Tally the lines in the rows below that contain the string "screenshot", and state only the resulting number.

════════════════

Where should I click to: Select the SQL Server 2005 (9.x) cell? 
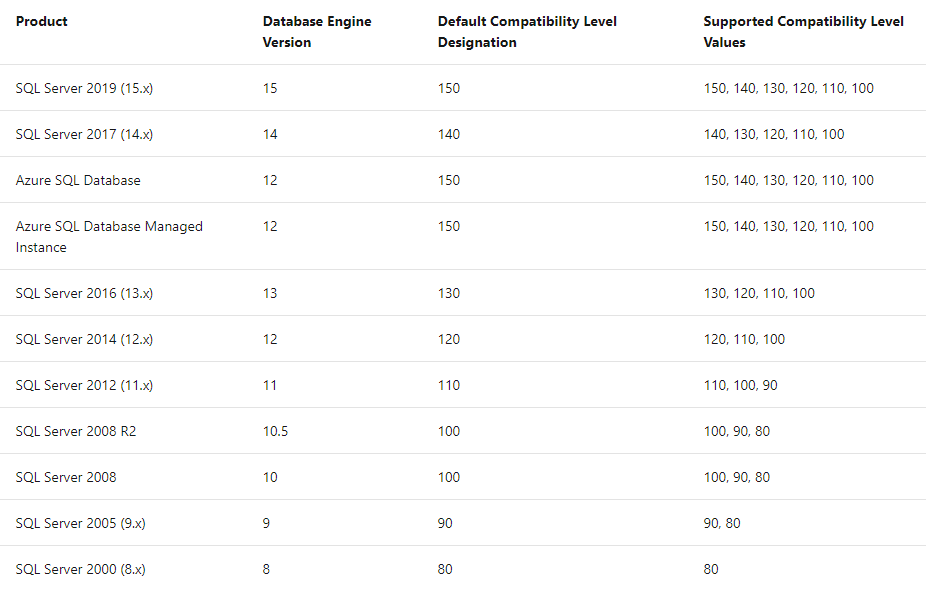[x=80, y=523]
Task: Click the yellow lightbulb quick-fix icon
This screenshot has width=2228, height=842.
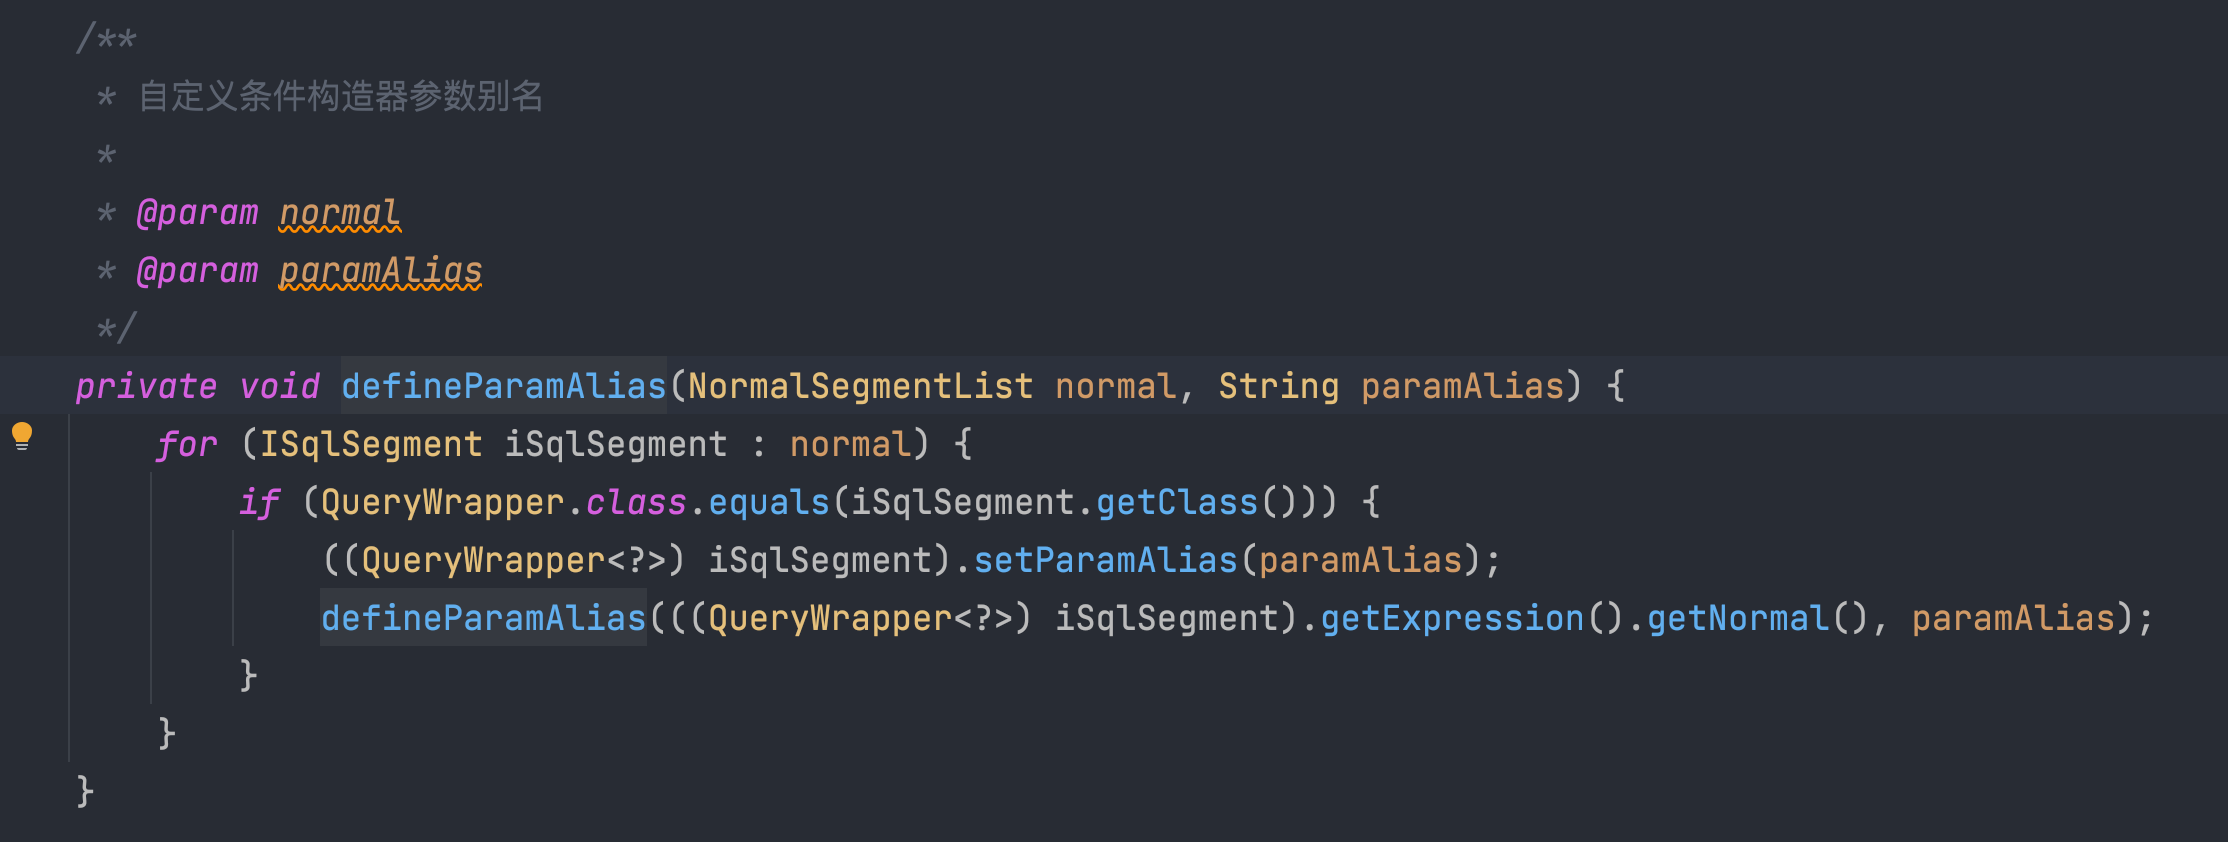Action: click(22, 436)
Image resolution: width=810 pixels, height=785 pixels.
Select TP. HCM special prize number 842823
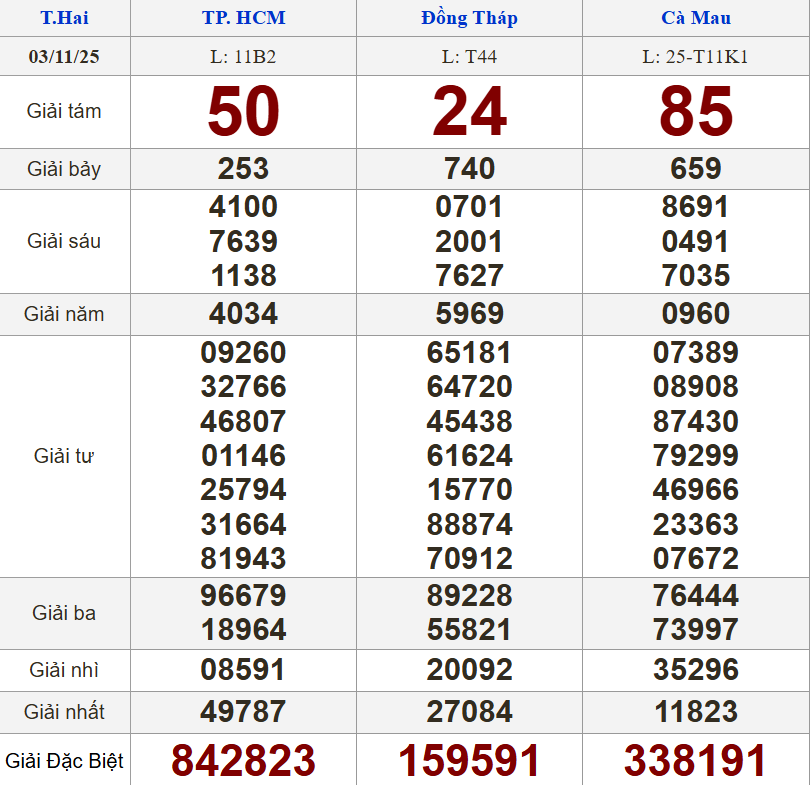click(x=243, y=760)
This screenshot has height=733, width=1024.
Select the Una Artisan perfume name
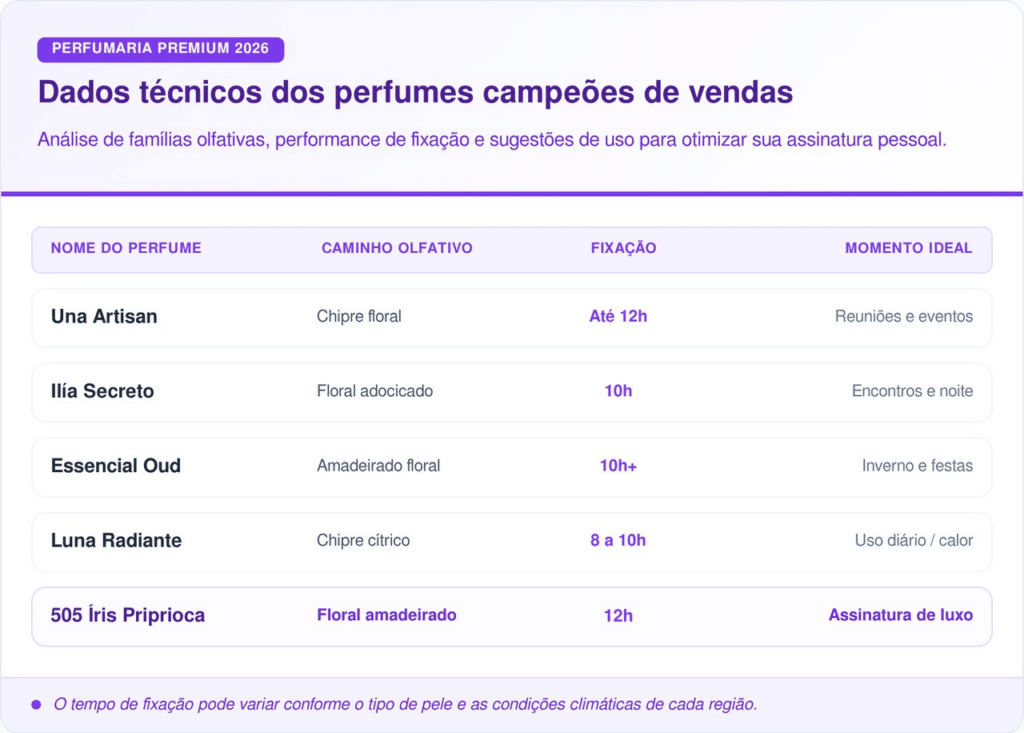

════════════════

REPLY TO THE TASK:
2